La chiusura del giornale priva la Russia dell’ultima fonte di informazioni indipendente, dopo che altre importanti testate sono state costrette a scegliere la stessa strada, come radio Eco di Mosca, nata durante la glasnost, il periodo di apertura voluto da Gorbačëv, e l’emittente televisiva privata Dožd, la cui esistenza era un miracolo in un universo controllato dal potere. Un sito indipendente come Meduza, che stava cominciando ad avere una certa importanza, ha dovuto mandare la redazione in Lettonia, mentre il sito economico VTimes è stato costretto a chiudere nel 2021.

Negli ultimi anni la morsa di contrasto all’informazione indipendente si è stretta sempre di più, in particolare dopo l’approvazione della legge sugli «agenti stranieri»; l’invasione dell’Ucraina ha dato il colpo di grazia ai mezzi d’informazione indipendenti, perché ora per Putin la posta in gioco nell’informazione è enorme e non può accettare che si rompa il monopolio di quella statale.

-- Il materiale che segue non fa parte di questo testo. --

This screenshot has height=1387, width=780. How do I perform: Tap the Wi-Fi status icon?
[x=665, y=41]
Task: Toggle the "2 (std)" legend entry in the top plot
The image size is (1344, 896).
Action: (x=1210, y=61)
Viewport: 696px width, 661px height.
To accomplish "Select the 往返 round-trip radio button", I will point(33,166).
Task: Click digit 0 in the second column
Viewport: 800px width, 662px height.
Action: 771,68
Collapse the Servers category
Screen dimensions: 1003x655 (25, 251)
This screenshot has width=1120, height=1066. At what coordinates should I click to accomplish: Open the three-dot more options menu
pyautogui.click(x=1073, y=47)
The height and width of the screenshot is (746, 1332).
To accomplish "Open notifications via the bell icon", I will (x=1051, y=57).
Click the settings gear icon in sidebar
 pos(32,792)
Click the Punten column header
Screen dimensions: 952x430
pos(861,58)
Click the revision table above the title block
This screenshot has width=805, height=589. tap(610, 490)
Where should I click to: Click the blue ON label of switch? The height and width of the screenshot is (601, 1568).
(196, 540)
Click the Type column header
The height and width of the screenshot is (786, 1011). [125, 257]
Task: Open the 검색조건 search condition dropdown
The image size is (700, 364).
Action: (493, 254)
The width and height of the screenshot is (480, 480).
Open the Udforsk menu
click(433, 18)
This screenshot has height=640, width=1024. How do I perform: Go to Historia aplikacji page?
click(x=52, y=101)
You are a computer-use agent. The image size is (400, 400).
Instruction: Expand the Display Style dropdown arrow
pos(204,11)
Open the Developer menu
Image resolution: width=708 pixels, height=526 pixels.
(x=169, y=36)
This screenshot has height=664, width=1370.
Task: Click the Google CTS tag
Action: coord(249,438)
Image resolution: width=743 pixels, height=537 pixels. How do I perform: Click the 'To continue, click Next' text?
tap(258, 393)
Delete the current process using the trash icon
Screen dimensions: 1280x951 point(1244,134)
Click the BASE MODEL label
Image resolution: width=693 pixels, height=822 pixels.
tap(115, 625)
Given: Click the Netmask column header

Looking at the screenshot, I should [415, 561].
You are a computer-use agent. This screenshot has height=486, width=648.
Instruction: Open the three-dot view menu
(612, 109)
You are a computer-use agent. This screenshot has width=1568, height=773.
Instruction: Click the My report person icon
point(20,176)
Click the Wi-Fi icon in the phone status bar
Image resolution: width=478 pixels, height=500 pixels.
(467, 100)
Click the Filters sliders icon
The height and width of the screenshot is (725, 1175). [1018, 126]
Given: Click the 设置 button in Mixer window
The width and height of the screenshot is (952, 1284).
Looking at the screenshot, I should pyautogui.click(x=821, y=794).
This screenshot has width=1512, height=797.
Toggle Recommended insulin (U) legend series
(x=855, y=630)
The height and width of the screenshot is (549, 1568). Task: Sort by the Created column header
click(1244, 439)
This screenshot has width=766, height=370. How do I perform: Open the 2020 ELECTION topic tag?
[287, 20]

A dicembre, in occasione della cerimonia del Nobel, Muratov aveva lanciato un allarme premonitore: «Gli ideologi di oggi promuovono l’idea della morte per la patria e non della vita per la patria. Non lasciamo che la loro televisione ci inganni ancora. La guerra ibrida distrugge i rapporti tra la Russia e l’Ucraina, e non so se le prossime generazioni riusciranno a ripristinarli. Inoltre, nella mente malata dei geopolitici, la guerra tra Russia e Ucraina ha smesso di sembrare impossibile».

In merito alla situazione dell’informazione in Russia ha dichiarato: «La propaganda è come le radiazioni. Non è possibile stare vicini a Chernobyl e non rimanere contaminati. Non si può vivere in Russia e sfuggire alla propaganda». Poi ha aggiunto: «in Russia, quando si fanno sondaggi telefonici e si chiede: “Lei, Signore/Signora, appoggia la decisione di Vladimir Putin di condurre un’operazione militare speciale in Ucraina?”, non molti decidono di dire “no”. Perché ognuno sa bene che, visto che chi lo chiede conosce il tuo numero di telefono, probabilmente conosce anche il tuo indirizzo. La gente ha paura. C’è ancora un altro gruppo, ovvero coloro che si fidano della propaganda».

Sulla normativa vigente in materia si è espresso in questo modo: «Questa legge permette alle autorità di mettere in prigione ognuno dei nostri collaboratori. In un paese in cui non esistono tribunali liberi, questa norma uccide i media indipendenti. Le autorità possono asserire che nessuna notizia che non vogliono rivelare sia vera. Non importa che l’abbiamo ottenuta da più fonti, che l’abbiamo verificata o che ne abbiamo addirittura una registrazione».

Su chi gestisce la censura ha detto: «L’amministrazione del presidente Putin. È quella che diffida così tanto dei russi da decidere oggi per loro ciò che possono leggere. Cosa sono i media nel nostro mondo? In un paese dove il parlamento non rappresenta gli interessi del popolo? In Russia, gli interessi del popolo, dei lettori, sono rappresentati dai media indipendenti. Ecco perché le autorità li stanno chiudendo».